» EXERCISE TASK
Reproduce the entries below, substituting "assistant" for every occurrence of "agent" and leaving all other text unchanged. Omit the pictures from your answer.

» INFORMATION PROVIDED
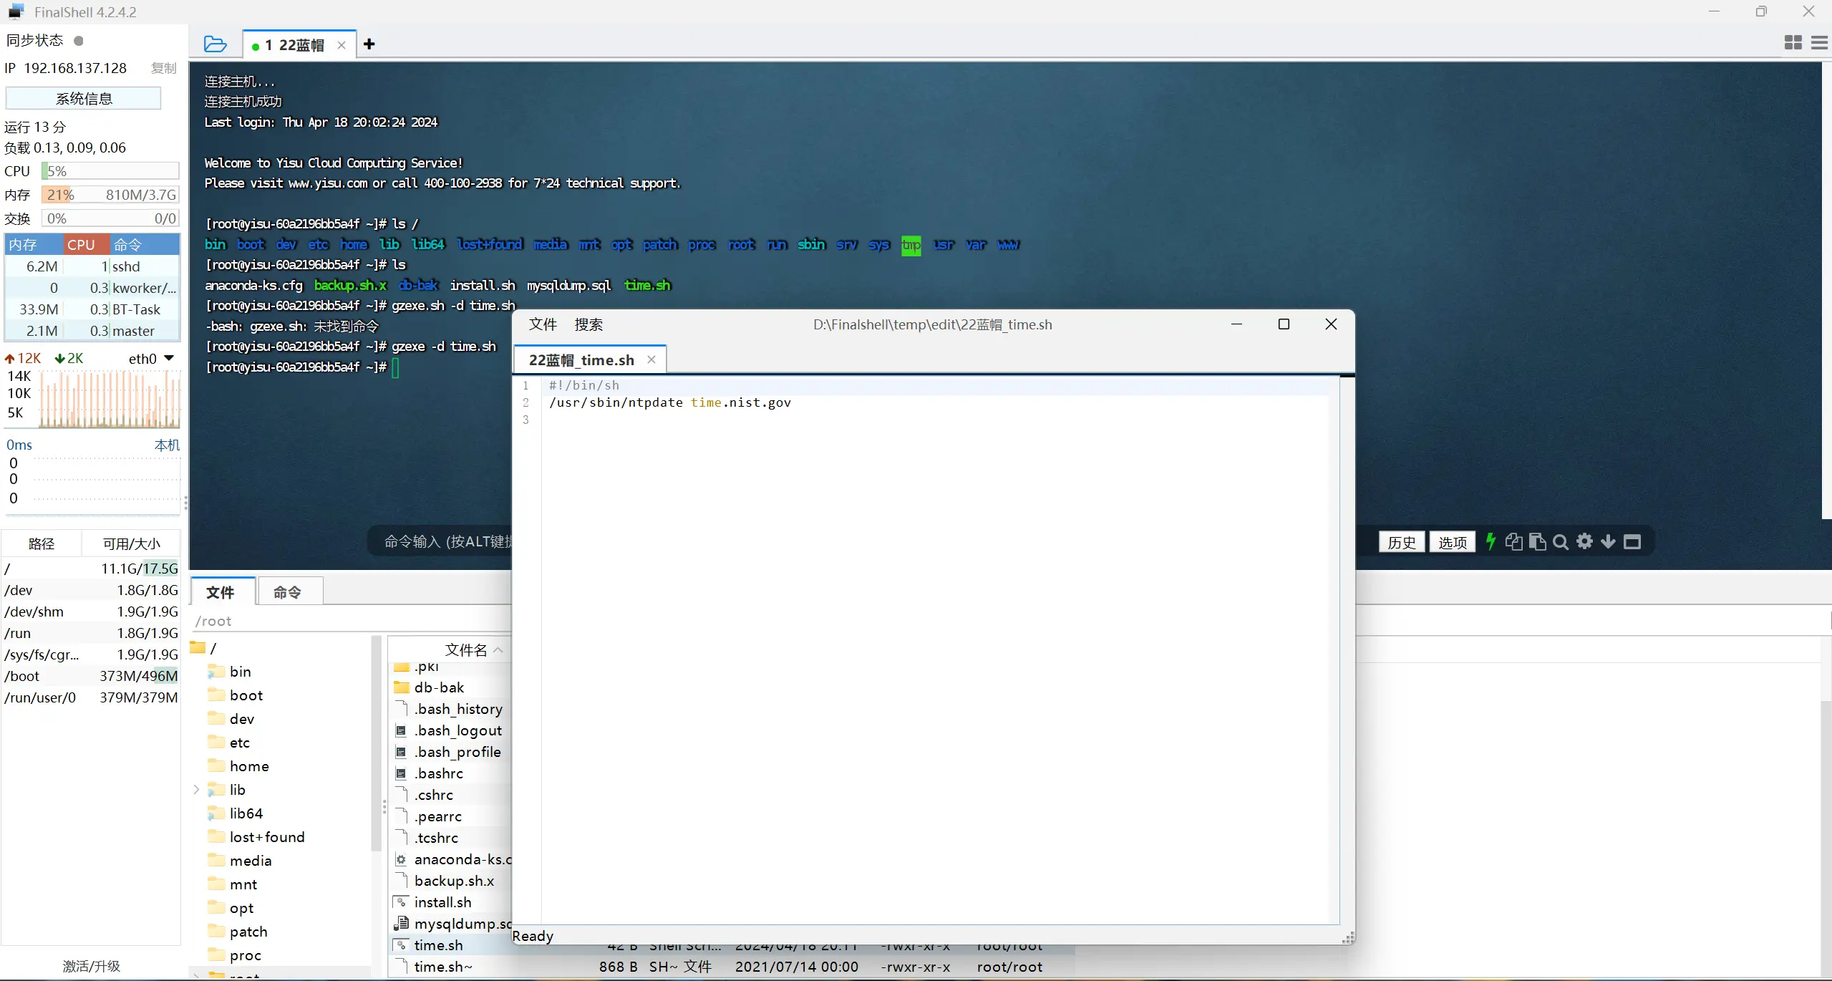Select the etc folder in tree
The height and width of the screenshot is (981, 1832).
click(239, 743)
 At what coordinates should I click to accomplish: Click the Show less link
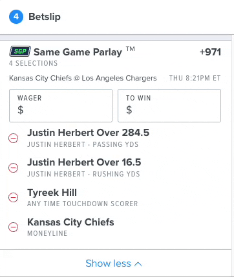pos(114,263)
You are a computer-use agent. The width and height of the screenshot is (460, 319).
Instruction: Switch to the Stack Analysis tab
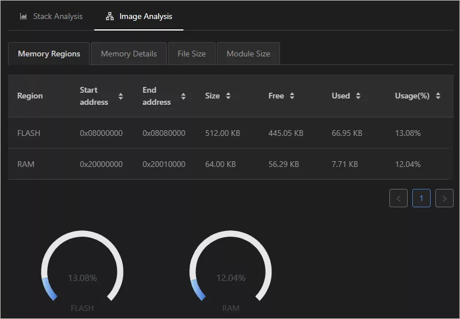[x=51, y=17]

» WRITTEN RESPONSE
Select the etc folder in tree
The height and width of the screenshot is (981, 1832).
click(239, 743)
 At what coordinates should I click to accomplish: Click the Show less link
pos(114,263)
You are a computer-use assistant. The width and height of the screenshot is (460, 319).
Instruction: Switch to the Stack Analysis tab
[x=51, y=17]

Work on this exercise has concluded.